The Army in San Francisco celebrated the first milestone in its initiative to mitigate homelessness in the city by the Bay. In collaboration with the San Francisco Department of Public Health, PRC/Baker Places and Tipping Point Community, a new psychiatric respite center is now open at the Mission Corps. The location will provide a much-needed place for people experiencing the combination of homelessness, mental health issues and substance use disorders to rest and get connected to care.

Burkina Faso

The Army in Burkina Faso is working alongside the government to support families displaced following a terrorist attack earlier this year on the northern village of Solhan. At least 160 people were killed in what President Roch Kabore described as a “barbaric” attack. As an initial effort, funds have been made available through Salvation Army International Headquarters to provide food and essential hygiene items to 2,000 families.


The Salvation Army’s Ndola farm in Zambia is rooted in Christian principles, sharing the word of God throughout the community. The employment percentage is very low in Zambia, so the Ndola farm creates employment opportunities and empowerment. The farm employs community members with a focus on training. The farmers use their training and practice skills at home, and, in doing so, they provide food for their families. The produce and livestock from the farm support local families and generate income.  
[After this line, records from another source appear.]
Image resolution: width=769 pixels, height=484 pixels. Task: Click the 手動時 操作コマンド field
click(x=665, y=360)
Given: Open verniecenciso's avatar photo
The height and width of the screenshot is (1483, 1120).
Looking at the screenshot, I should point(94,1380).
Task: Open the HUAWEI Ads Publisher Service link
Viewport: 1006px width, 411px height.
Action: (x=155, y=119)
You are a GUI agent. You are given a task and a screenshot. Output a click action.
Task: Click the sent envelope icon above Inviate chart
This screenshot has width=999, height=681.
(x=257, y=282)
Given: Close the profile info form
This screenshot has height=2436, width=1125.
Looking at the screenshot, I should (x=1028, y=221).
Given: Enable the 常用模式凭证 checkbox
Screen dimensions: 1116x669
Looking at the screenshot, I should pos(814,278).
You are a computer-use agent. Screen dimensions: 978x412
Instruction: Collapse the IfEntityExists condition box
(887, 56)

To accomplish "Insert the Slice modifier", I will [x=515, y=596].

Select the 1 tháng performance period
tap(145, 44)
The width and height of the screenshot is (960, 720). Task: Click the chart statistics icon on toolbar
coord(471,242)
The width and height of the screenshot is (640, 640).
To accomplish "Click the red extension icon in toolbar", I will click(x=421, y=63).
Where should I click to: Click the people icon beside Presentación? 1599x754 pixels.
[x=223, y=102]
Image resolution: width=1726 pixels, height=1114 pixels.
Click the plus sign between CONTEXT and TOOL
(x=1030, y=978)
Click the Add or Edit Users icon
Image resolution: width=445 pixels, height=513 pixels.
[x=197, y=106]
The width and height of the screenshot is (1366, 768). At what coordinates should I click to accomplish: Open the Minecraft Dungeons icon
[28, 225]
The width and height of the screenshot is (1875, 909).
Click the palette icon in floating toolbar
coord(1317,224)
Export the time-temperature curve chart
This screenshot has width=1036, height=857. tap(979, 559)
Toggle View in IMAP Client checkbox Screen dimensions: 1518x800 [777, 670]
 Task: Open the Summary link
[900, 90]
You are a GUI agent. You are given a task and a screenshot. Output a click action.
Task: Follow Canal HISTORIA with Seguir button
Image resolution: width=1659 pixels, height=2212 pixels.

The Army in Samoa was proud to support World No Tobacco Day. The Samoa Cancer Society initiated “Cigarette Butt Clean Up Day.” A team of volunteers met to pick up butts from the Apia town center area.


The Army in Mozambique is assisting families fleeing their homes in the north of the country after the latest round of violence in Cabo-Delgado Province, specifically in the coastal town of Palma. Government figures indicate 10,000 people have now fled Palma after the latest attacks in late March. Lt. Delfina Zualo, the Army’s assistant project officer in Mozambique, said the Army had helped more than 300 hungry families with food and soap. “Each family received 25kg of rice, 5kg of beans, two liters of cooking oil and five bars of soap,” she said.

Canberra, Australia 

After 32 years of collecting donations for The Salvation Army, Alan Jessop retired at 90 years old. Over the years, Jessop became an icon in Canberra. He raised more than $4 million for the Army, was named the Australia Capital Territory Local Hero of the Year in 2011 and had his portrait painted in 2013 to commemorate Canberra’s centenary. He has overcome two heart attacks and manages prostate cancer; yet three days every week he would wake at 4:30 a.m., take up his post and collect for people who needed it the most.